BlackRock Inc. today named Helen Zhu as head of China equities, luring the New York bank’s chief China equity strategist away from Goldman Sachs. The appointment takes effect on April 7 and Zhu may start managing funds later this year, BlackRock said in a statement. The New York-based firm is the world’s largest money manager, overseeing about $4.3 trillion.

Industrial & Commercial Bank of China Ltd., China Construction Bank Corp. and Agricultural Bank of China Ltd. all trade at about the same level as their net assets, while Bank of China Ltd. has a price-to-book ratio of 0.8. The four lenders are the nation’s biggest by market value.
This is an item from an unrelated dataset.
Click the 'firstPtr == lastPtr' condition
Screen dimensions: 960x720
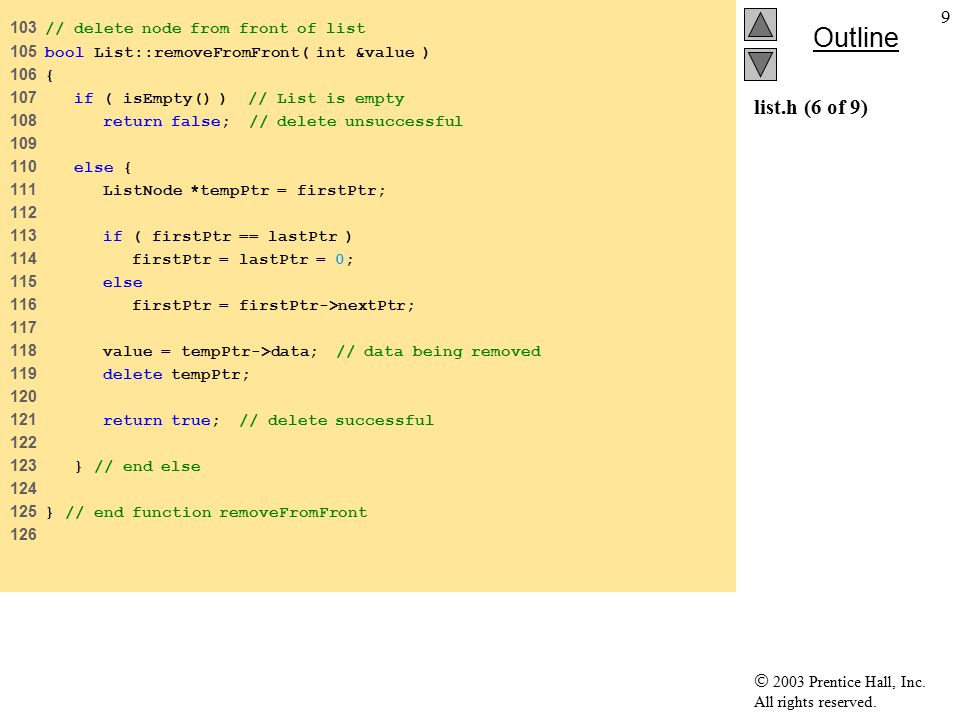(x=244, y=236)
“Any clear and concrete policy measures in terms of dealing with shadow banking loans and local government debt would likely be positive catalysts for banks,” Lau said. “Valuations for Chinese banks have already priced in a very significant crisis scenario.”

Regulated Borrowing

Premier Li Keqiang told the National People’s Congress last week that China will develop a regulated regional borrowing mechanism, after local-government liabilities surged to 17.9 trillionyuan ($2.9 trillion) as of June 2013 from 10.7 trillion yuan at the end of 2010. Authorities have also started a cleanup of the $6 trillion shadow-banking industry and identified sectors of the economy in need of consolidation.

While Chinese banks’ non-performing loans rose by 28.5 billion yuan in the last quarter of 2013 to 592.1 billion yuan, the highest since September 2008, bad loans only accounted for 1 percent of total lending, the China Banking Regulatory Commission said Feb. 13.
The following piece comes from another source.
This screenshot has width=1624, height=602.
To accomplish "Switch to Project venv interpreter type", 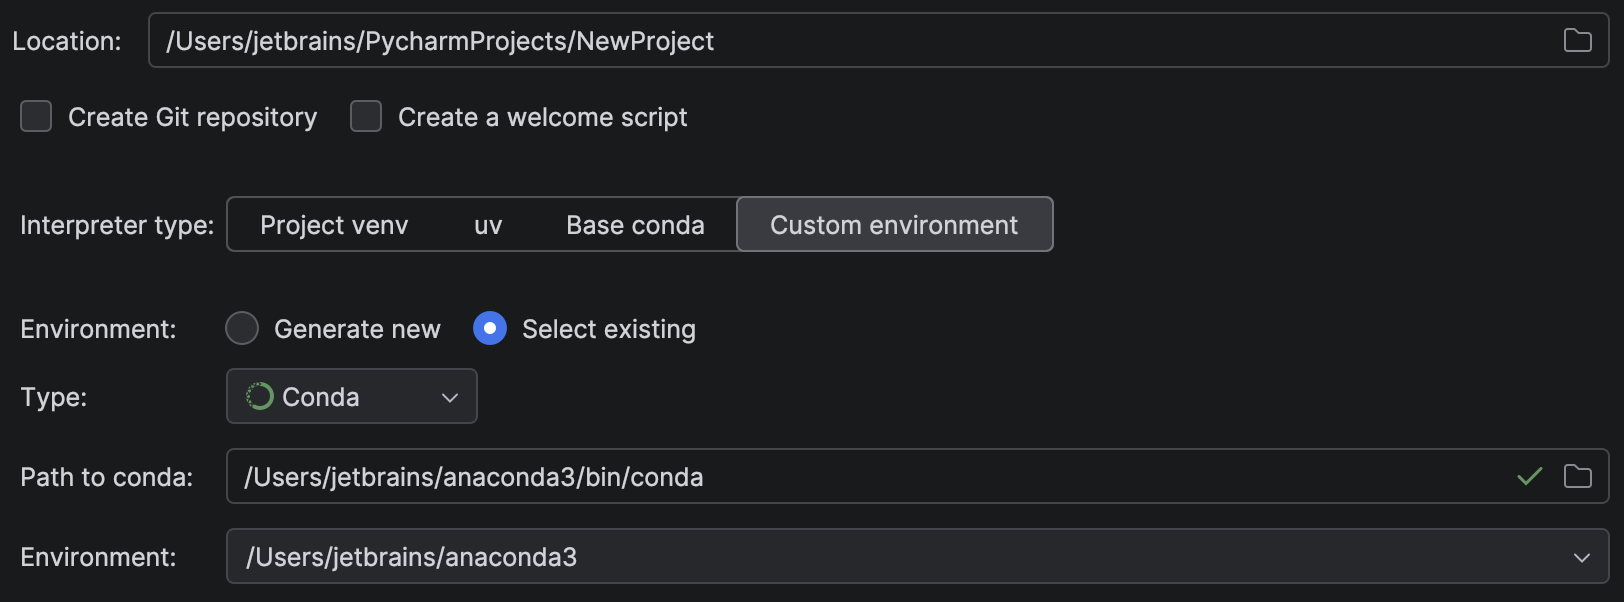I will (334, 224).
Bank valuations currently imply a non-performing loan ratio of about 7 percent, Lau said.

Global Outlook

An improving global economic outlook may also be a catalyst for a rally in Chinese shares, Lau said, declining to name specific stocks.

The World Bank raised its 2014 growth forecasts for advanced nations in January to 2.2 percent from 2 percent, while cutting its estimates for developing nations to 5.3 percent from 5.6 percent. China is the world’s biggest exporter.

China last week retained a target for 7.5 percent growth in 2014 for the $9 trillion economy. Gross domestic product expanded 7.7 percent in 2013, the same pace as in 2012.

A purchasing managers’ index from HSBC Holdings Plc and Markit Economics dropped to a seven-month low of 48.5, the companies said March 3. A similar gauge from the government with a larger sample size fell to 50.2, the lowest since June, a report showed March 1. Numbers above 50 signal expansion.

Overseas shipments unexpectedly declined 18.1 percent in February from a year earlier, customs data showed March 8, compared with analysts’ median estimate for a 7.5 percent increase. Producer prices fell 2 percent, the most since July, according to a statistics bureau report yesterday, extending the longest decline since 1999.

Share Slump

The Hang Seng China gauge has tumbled 16 percent since Noah Weisberger, a New York-based analyst at Goldman Sachs, predicted on Dec. 2 that the H-share measure would rally 18 percent by the end of 2014.

Goldman Sachs’s forecast formed part of a trade recommendation in which the bank told investors to buy Chinese stocks while selling copper as a bet that commodities would lag the rally in equities. Goldman Sachs called the trade its fourth top recommendation for 2014.